Al analizar los genes asociados al envejecimiento, descubrieron algunas de las claves de su longevidad. «Nos dimos cuenta de que reparan el ADN y que son muy eficientes en su duplicación», explica Pascual-Torner. Además, sus telómeros (los finales de los cromosomas que tienden a acortarse con el paso del tiempo) «se mantienen de tamaño».

Y no solo eso.Estos animales «conservan la población de células madre». Para entender lo que esto supone a nivel regenerativo, es necesario saber que «cada vez que una célula madre falla se tiene que reponer y, generalmente, el almacén que tenemos de ellas se va agotando». Sin embargo, estas medusas lo mantienen, al mismo tiempo que logran reducir el envejecimiento oxidativo y que tienen comunicación intercelular. «Lo importante no es que rejuvenezcan una célula, sino que rejuvenece toda ella».

Cinco años de trabajo

Para conocer estos secretos, compararon esta especie con 'Turritopsis rubra' –conocida como su hermana mortal–, con otras especies de hidromedusas «y hasta con el humano», indica Pascual-Torner. Sus resultados se acaban de publicar en la revista 'Proceedings of the National Academy of Sciences'. Podrían tener aplicaciones importantes.«Esperamos que esas variantes genéticas puedan ser candidatas para nuevos estudios utilizando modelos de ratón y ver así cuál podría ser su efecto», cuenta la investigadora. «Tenemos muchas ideas, pero iremos siempre paso a paso».

Este proyecto tiene tras de sí cinco años de trabajo, que empezaron consiguiendo a las medusas. «Son muy pequeñas.

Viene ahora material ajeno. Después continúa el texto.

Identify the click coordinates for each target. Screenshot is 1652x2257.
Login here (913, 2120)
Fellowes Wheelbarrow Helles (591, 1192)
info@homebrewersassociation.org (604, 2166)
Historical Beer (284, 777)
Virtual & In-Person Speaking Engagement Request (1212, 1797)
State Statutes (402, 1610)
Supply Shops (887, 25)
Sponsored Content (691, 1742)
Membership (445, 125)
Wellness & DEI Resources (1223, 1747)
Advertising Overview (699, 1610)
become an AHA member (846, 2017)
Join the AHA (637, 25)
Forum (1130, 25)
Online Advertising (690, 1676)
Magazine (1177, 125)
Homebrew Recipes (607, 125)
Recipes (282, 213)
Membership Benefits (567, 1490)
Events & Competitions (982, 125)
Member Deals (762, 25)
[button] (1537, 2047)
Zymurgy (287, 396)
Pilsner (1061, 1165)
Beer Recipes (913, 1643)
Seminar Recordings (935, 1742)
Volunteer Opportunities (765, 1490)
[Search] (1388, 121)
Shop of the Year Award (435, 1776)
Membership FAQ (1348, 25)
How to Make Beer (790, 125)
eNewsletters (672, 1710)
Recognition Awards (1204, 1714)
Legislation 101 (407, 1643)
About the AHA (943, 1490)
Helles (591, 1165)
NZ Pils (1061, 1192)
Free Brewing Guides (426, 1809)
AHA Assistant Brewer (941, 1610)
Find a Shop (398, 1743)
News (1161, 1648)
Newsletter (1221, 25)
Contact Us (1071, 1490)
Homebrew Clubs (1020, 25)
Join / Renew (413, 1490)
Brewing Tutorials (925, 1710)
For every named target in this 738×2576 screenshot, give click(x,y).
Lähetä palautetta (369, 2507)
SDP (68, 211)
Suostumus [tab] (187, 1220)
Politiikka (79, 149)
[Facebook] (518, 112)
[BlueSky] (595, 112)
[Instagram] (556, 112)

Apenas miden cuatro milímetros.Así que hacernos con ellas fue una hazaña. Las fuimos a buscar a Italia. Tuvimos que rastrear el lugar y bucear con una linterna para identificarlas», explica. «Traerlas hasta Oviedo también fue una aventura y tuvimos que montar aquí unos acuarios. Nos ayudó el Acuario de Gijón a instalar los sistemas».

«Esta investigación no persigue la búsqueda de estrategias para lograr los sueños de inmortalidad humana que algunos anuncian, sino entender las claves y los límites de la fascinante plasticidad celular que permite que algunos organismos sean capaces de viajar atrás en el tiempo», puntualiza el catedrático de Bioquímica y Biología Molecular Carlos López-Otín.